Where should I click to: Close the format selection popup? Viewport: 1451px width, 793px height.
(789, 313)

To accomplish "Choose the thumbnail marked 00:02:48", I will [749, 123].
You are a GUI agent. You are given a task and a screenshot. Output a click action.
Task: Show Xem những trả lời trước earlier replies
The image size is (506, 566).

********************

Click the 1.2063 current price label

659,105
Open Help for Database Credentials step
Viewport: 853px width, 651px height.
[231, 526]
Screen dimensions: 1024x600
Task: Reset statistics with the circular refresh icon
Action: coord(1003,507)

********************

Requirement: Switch "thumbnail" to "preview" in the part of the listing that opens with the line containing "Where should I" and closes with the line containing "The image size is (506, 566).". Give back only those lines, with everything else left unchanged.

Full answer:
Where should I click to: Close the format selection popup? Viewport: 1451px width, 793px height.
(789, 313)

To accomplish "Choose the preview marked 00:02:48", I will [749, 123].
You are a GUI agent. You are given a task and a screenshot. Output a click action.
Task: Show Xem những trả lời trước earlier replies
The image size is (506, 566).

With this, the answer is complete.